И вот к вечеру стараниями Бибока возницы-словаки, присматривавшие за телегами, напились в стельку, и тогда «полковник» тайком забрался в каретный сарай, зажег маленькую коптилку и с помощью всевозможных воровских отмычек, припасенных им еще засветло, очень ловко, не хуже заправского взломщика, отпер один из сундуков. Взяв в руку мигающий светильник, он беззаботно наклонился над сундуком, да так неосторожно, что пропил туда немножко масла. Но он тут же отдернул светильник, а у самого на голове волосы встали дыбом: сундук до краев был набит порохом.
Теперь уж и Бибок начал догадываться, кто такая «вдова», приданое которой везут два благородных господина, в прошлом известные куруцы. Не знал он только одного, — кто же новый избранник «вдовы», решивший связать с ней свою судьбу. "Но раз уж я ввязался в такую историю, — думал Бибок, — не мешало бы мне и об этом разузнать". Он снова честь по чести запер сундук на замок, отправился к себе, лег спать и наутро проснулся бодр и весел. В этот день хозяйка дома, жена старого Бибока, с утра занялась стиркой и сейчас повсюду развешивала белье: на плетень, на колья, на кусты во дворе и в саду. «Полковник» подкрался и ущипнул ее за подбородок.
— Как изволили почивать, маменька? Женщина покраснела.
— Не дури. Увидят!
— Не беда, маменька! Пусть смотрят.
— Почему не подал знак ночью, когда вернулся? — упрекнула его госножа Бибок.
— Устал очень.
— У тебя всегда один ответ: «Устал». Может, полковников, будто дровосеков, целый день заставляют топором махать?
— А я и в самом деле на большое дерево топором замахнулся! Знаешь, о чем я тебя попрошу? Дай мне какую-нибудь рваную одежонку. Зачем — не спрашивай, все равно не скажу, а к вечеру я тебе принесу ее обратно! Какой-нибудь кафтан подлиннее — лучше всего!
— Опять за старое принялся?
— Ну что ты! Не смеши людей!
— Поклянись, что не вздумал погулять с чужой женкой.
— Нужны они мне! Хватит с меня хоть и наполовину, да своей.
— Молчи, пока по губам не шлепнула.
Госпожа Бибок убежала в малый домик; вскоре она возвратилась с узелком в руках, и «полковник» унес его с собою в замок. Там он припрятал узелок в саду, в кустах сирени, а затем отправился во двор муштровать солдат, пригласив на военный парад гостей.
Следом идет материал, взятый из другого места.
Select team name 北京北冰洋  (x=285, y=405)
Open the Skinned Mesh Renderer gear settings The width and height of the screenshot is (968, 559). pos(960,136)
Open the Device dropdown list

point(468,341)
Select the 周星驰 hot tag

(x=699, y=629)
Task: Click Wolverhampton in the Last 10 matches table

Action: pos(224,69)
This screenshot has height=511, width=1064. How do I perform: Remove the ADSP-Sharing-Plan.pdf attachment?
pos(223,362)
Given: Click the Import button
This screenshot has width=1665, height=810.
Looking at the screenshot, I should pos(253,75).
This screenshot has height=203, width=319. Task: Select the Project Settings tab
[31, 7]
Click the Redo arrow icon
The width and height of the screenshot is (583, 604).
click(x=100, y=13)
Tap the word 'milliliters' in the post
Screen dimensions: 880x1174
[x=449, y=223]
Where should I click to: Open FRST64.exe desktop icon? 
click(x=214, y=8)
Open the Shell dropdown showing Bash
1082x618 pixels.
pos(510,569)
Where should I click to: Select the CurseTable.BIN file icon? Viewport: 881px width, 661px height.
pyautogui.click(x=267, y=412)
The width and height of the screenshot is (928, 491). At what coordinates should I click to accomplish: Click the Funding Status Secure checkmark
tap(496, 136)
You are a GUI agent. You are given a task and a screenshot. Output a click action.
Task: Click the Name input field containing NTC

Гостям, в особенности господину Тамашу, понравилась "игра в солдатики", да и Я нош Гёргей тоже весьма одобрил выучку солдат. Удивительно только, что такой заносчивый парень и заядлый хвастун, как «полковник» Бибок, услышав вполне заслуженную похвалу, вдруг застеснялся и очень скромно ответил:
— Многое еще оставляет желать лучшего.
— Да что вы, сударь! Солдаты прекрасно подготовлены! Ничего им больше не надо, — уверял Тамаш Эсе. — Только благословение Божие да побольше немцев, которых они могли бы разок-другой рубануть! Ну, да за этим дело не станет. Недолго ждать осталось.
И, загадочно переглянувшись с Яношем Гёргеем, он засмеялся.
Слова похвалы разбудили в Бибоке мирно дремавшего льва — его тщеславие. А проснувшись, лев больше уже не хотел засыпать. Господам приезжим пришлось до самого обеда смотреть, как благородные воины владеют саблей, для чего наспех было устроено несколько парных схваток, а затем были показаны успехи солдат в вольной борьбе, и это действительно было захватывающим зрелищем. Фехтование — тонкое мастерство, в котором, правда, важную роль играет случайность: иногда противник сам угодит под твой клинок, а иногда, наоборот, твой собственный и совершенно правильный удар принесет тебе гибель. Но в вольной борьбе все зависит только от физической силы и ловкости борца.
Тамаша Эсе даже в жар бросило, когда он увидел, как борются гёргейские солдаты-добровольцы, он бил в ладоши и осыпал борцов похвалами.
— Молодец! Ломай, жми его! Вот силища! А ну, не поддавайся! Выше хватай, разиня! Ну, видишь? Вот так! Молодчина парень!
А когда состязания закончились, он спросил Бибока:
— Ну, который из них борется лучше всех?
— Вон тот рябой, — показал «полковник» на коренастого Пали Шолтеса.
— Подойди ко мне, сынок.
Пал в Шолтес шагнул к усатому старику, надеясь получить от него серебряную, а может быть, и золотую монету, но тот и не собирался рыться в своих карманах, а начал вдруг стаскивать с себя доломан.